February 21, 2014
Bode Miller has nothing to be ashamed of and neither does Christin Cooper, the NBC reporter who asked repeated questions about the Olympic skier’s late brother. It’s okay for a grown man to cry, and it’s okay for the rest of us to watch it, too.
Since Sunday, columnists and the general public have lambasted NBC and Cooper for showing insensitivity in an interview of Miller after he won the bronze medal in the Super G. I watched the interview from a dual perspective, as a woman who lost her brother and as a journalist who has interviewed countless people after the death of a sibling, a parent, or a child.I intended not to join the fray and write about the controversy over Miller’s interview and how far a reporter should go in probing someone’s grief. But this week, my late brother Kevin is particularly on my mind. Tonight, I will mark the 28th anniversary of his death at my temple and say the Kaddish, the mourner’s prayer in his memory. Tonight, I will remember the brother with whom I used to snowski and waterski, a brother who would have loved watching Bode Miller race down that mountain on slalom skis, a brother who would have relished the daredevil traits of Chelone Miller, a snowboarder who died at age 29 after a seizure.

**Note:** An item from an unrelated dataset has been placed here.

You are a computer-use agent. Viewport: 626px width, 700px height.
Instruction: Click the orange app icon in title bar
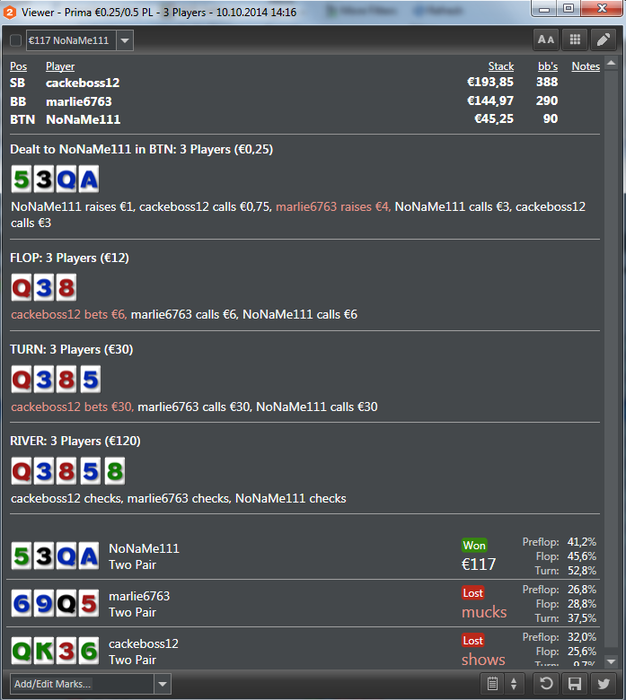tap(10, 12)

For many years after my brother’s death, I was ashamed to show much emotion. He died at age 23 after falling asleep at the wheel on a road trip from California to his home in Colorado. After college, Kevin moved out to Colorado because he loved to ski. He was just two years older than I. I had hoped to live in Colorado, too, so we both could share our passion for skiing and so that one day, our children could grow up together. Kevin was my best friend, the fun-loving guy I would willingly follow down nearly any ski hill, even a slope called the Jaws of the Death because the moguls were nearly as big as we were. He was the friend, too, who would I chat with every week about anything. At his funeral, I could not stop the tears that turned into loud, raucous sobs. And I was ashamed. It took years before I realized I never should have been embarrassed. It took years to understand that letting those tears run was a part of healing, an intensely human way of showing love and sorrow.
In his New York Times article on Feb. 17, Richard Sandomir writes how the skier “was holding up, but tears had started to trickle down Miller’s face” as Cooper continued to question him about his feelings about his brother. “He was being a stand-up guy, even if he was being pulled through a wringer,” Sandomir continues and says that Cooper should have stopped the interview then. “If you’ve made a medal winner cry, it is time to simply say ‘thank you and move on,” he adds.
Why did Miller have to hold up? What’s wrong with a few tears? Those were natural, honest tears. He wasn’t being a stand-up guy. He was being himself, and in his own comments about the interview with Cooper, Miller notes that it was a emotional time. The bigger problem with the Cooper/Miller controversy seems to be our own discomfort with a public show of grief. Miller showed his humanity and his strength. It doesn’t matter whether he skied that run for his brother or for himself. He was doing what all of us have to figure out to do when we lose someone, putting one foot in front of the other. His brother died last April. Not even a year has passed.
I look back to my own loss. It took three years before I found solid footing. I quit a few jobs in my early 20s, unable to cope with the first and then the second anniversary of my brother’s death. In those early years, I was doing my best to be the “stand-up guy” and not show the emotion ripping me apart inside. I was trying to be stoic. I bought into the inane societal idea that it is somehow brave not to cry.
As a newspaper reporter, I on occasion had to cover murders and accidents and interview families of the victims. I remember my hesitation about knocking on the door of a family whose 16-year-old son had been killed on his doorstep as he came home from Bible study. The teen, who was not a gang member, was caught in random gunfire between gangs. His mother was a secretary at a high school, and I had seen her in passing before. She welcomed me into her home because she wanted to talk about her son. I sat with her and her daughter and let them talk and wipe away tears. I struggled to hold my own tears inside. In my case, there was no camera.
Sure, there were times, when people would shut the door in my face, and I respected that. But when they were willing, I did my job, and my job was to tell their story. It was Christin Cooper’s job to tell Bode’s. Maybe NBC should have pulled the camera away sooner, but I don’t regret that the world got to see how much Bode Miller loved and missed his little brother. His show of grief likely will help other grieving brothers and sisters with sorrow much more raw than mine. At the very least, Bode Miller showed all of us that sometimes, you just have to cry.